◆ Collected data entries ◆
****************************************

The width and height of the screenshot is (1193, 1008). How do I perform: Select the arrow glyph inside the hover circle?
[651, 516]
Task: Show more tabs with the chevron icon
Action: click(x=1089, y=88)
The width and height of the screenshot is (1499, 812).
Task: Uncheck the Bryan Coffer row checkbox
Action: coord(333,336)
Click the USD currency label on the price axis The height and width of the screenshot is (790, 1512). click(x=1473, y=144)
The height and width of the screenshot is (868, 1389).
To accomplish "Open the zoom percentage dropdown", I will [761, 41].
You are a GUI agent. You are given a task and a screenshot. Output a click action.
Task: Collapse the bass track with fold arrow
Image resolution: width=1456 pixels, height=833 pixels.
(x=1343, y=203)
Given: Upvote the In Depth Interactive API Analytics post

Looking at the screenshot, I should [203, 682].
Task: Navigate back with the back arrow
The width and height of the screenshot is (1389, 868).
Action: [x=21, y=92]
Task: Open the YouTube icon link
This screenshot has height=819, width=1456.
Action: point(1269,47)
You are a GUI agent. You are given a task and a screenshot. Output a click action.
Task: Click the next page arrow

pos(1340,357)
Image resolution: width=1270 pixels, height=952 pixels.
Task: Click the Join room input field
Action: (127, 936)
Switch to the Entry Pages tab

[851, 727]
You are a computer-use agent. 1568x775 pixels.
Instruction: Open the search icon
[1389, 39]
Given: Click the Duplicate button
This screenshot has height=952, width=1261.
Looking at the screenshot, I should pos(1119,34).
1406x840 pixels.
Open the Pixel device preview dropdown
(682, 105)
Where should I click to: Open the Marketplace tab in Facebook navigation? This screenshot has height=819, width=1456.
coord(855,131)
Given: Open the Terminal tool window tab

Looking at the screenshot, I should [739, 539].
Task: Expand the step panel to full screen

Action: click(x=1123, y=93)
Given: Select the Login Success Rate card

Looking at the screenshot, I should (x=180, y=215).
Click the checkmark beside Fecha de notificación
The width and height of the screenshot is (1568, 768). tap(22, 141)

****************************************

Restate the records word for word, keeping every line.

◆ Solution ◆
The width and height of the screenshot is (1193, 1008). How do I perform: Select the arrow glyph inside the hover circle?
[651, 516]
Task: Show more tabs with the chevron icon
Action: click(x=1089, y=88)
The width and height of the screenshot is (1499, 812).
Task: Uncheck the Bryan Coffer row checkbox
Action: coord(333,336)
Click the USD currency label on the price axis The height and width of the screenshot is (790, 1512). click(x=1473, y=144)
The height and width of the screenshot is (868, 1389).
To accomplish "Open the zoom percentage dropdown", I will [761, 41].
You are a GUI agent. You are given a task and a screenshot. Output a click action.
Task: Collapse the bass track with fold arrow
Image resolution: width=1456 pixels, height=833 pixels.
(x=1343, y=203)
Given: Upvote the In Depth Interactive API Analytics post

Looking at the screenshot, I should [203, 682].
Task: Navigate back with the back arrow
The width and height of the screenshot is (1389, 868).
Action: [x=21, y=92]
Task: Open the YouTube icon link
This screenshot has height=819, width=1456.
Action: point(1269,47)
You are a GUI agent. You are given a task and a screenshot. Output a click action.
Task: Click the next page arrow

pos(1340,357)
Image resolution: width=1270 pixels, height=952 pixels.
Task: Click the Join room input field
Action: (127, 936)
Switch to the Entry Pages tab

[851, 727]
You are a computer-use agent. 1568x775 pixels.
Instruction: Open the search icon
[1389, 39]
Given: Click the Duplicate button
This screenshot has height=952, width=1261.
Looking at the screenshot, I should pos(1119,34).
1406x840 pixels.
Open the Pixel device preview dropdown
(682, 105)
Where should I click to: Open the Marketplace tab in Facebook navigation? This screenshot has height=819, width=1456.
coord(855,131)
Given: Open the Terminal tool window tab

Looking at the screenshot, I should [739, 539].
Task: Expand the step panel to full screen

Action: click(x=1123, y=93)
Given: Select the Login Success Rate card

Looking at the screenshot, I should (x=180, y=215).
Click the checkmark beside Fecha de notificación
The width and height of the screenshot is (1568, 768). tap(22, 141)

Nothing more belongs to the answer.